Революция, ранее бывшая либо бурной главой  в
истории, либо демагогической трескучей  фразой,  стала  теперь  возможностью
столь близкой, что, только стараясь силой и клеветой подавить  ее  в  других
странах и называя это дело антибольшевизмом, нашему правительству удается  с
трудом отсрочить революцию в Англии.
ыть  может,  самая  трагическая  фигура  наших  дней  -   американский
президент, когда-то бывший историком. Тогда его задачей было  твердить  нам,
как после великой войны в Америке (а она определенней, чем какая-либо другая
война нашего времени, была войной  за  идею)  победители  повернули  вспять,
столкнувшись с героической задачей перестройки, и целых  пятнадцать  лет  во
зло использовали свою победу под тем предлогом, будто хотят завершить  дело,
которое сами же изо всех сил старались сделать невозможным.
Увы! Гегель  был
прав, говоря, что история учит нас тому, что люди никогда ничему не учатся у
истории.

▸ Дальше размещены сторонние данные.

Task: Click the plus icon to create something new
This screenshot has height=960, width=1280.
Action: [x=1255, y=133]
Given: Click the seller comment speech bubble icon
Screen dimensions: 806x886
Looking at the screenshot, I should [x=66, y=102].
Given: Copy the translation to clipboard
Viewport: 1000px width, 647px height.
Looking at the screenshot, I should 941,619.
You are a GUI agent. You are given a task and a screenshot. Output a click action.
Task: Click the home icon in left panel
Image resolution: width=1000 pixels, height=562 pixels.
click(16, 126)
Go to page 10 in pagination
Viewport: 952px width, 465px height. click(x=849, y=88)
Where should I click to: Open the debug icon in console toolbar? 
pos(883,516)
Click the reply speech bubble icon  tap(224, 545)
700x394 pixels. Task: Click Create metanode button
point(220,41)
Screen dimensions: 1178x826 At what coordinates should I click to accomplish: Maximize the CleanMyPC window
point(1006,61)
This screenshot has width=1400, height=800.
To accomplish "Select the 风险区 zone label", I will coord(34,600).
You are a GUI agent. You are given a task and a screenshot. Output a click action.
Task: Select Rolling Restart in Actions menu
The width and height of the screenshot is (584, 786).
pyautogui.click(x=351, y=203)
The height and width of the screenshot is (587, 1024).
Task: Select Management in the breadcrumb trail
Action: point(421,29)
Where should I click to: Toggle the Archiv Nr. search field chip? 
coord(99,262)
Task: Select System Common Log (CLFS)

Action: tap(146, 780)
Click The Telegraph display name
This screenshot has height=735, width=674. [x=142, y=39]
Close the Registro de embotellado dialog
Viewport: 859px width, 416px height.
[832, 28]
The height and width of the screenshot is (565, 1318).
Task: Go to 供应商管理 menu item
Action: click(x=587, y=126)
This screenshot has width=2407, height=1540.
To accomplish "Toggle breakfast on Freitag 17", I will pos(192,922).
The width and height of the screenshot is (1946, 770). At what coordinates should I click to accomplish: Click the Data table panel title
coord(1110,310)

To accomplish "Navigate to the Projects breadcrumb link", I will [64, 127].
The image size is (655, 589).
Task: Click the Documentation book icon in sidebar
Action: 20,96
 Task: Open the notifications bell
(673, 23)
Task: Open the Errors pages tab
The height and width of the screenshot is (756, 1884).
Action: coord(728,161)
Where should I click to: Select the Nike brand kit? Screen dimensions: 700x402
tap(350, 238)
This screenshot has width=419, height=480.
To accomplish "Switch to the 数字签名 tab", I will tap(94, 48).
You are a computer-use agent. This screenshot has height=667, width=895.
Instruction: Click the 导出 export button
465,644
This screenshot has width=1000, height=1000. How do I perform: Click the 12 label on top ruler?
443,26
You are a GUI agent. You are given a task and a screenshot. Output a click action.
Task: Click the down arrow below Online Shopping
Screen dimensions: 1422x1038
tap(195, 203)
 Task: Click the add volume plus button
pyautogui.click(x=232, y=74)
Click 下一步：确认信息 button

И когда мы - новые победители, - забывая  все,  за  что,  по  нашим
уверениям, мы  воевали,  садимся  сейчас,  облизываясь,  за  сытный  обед  и
собираемся десять лет насыщаться своей местью над поверженным врагом  и  его
унижением, угадать, с какой болью наблюдает это

президент, могут только  те,
кто, подобно ему самому,  знает,  как  безнадежны  увещания  и  как  повезло
Линкольну, исчезнувшему с лица земли прежде,  чем  его  пламенные  воззвания
стали клочком бумаги
Для театра это не будет иметь значения. Падут любые Бастилии, но  театр
устоит.
 
• КАК ВОЙНА ЗАСТАВЛЯЕТ МОЛЧАТЬ ДРАМАТУРГА
Когда люди геройски умирают за свою родину,  не  время
показывать их возлюбленным и женам, отцам и матерям, что они падают  жертвою
промахов, совершаемых болванами, жертвою жадности  капиталистов,  честолюбия
завоевателей, выборной лихорадки демагогов, фарисейства  патриотов,  жертвою
Похоти и Лжи, Злобы и Кровожадности, всегда потворствующих войне, потому что
она отпирает двери их тюрем и усаживает их на троны власти и популярности. А
если всех их безжалостно не разоблачать, они и на сцене будут укрываться под
плащом идеалов, так же, как укрываются в реальной жизни.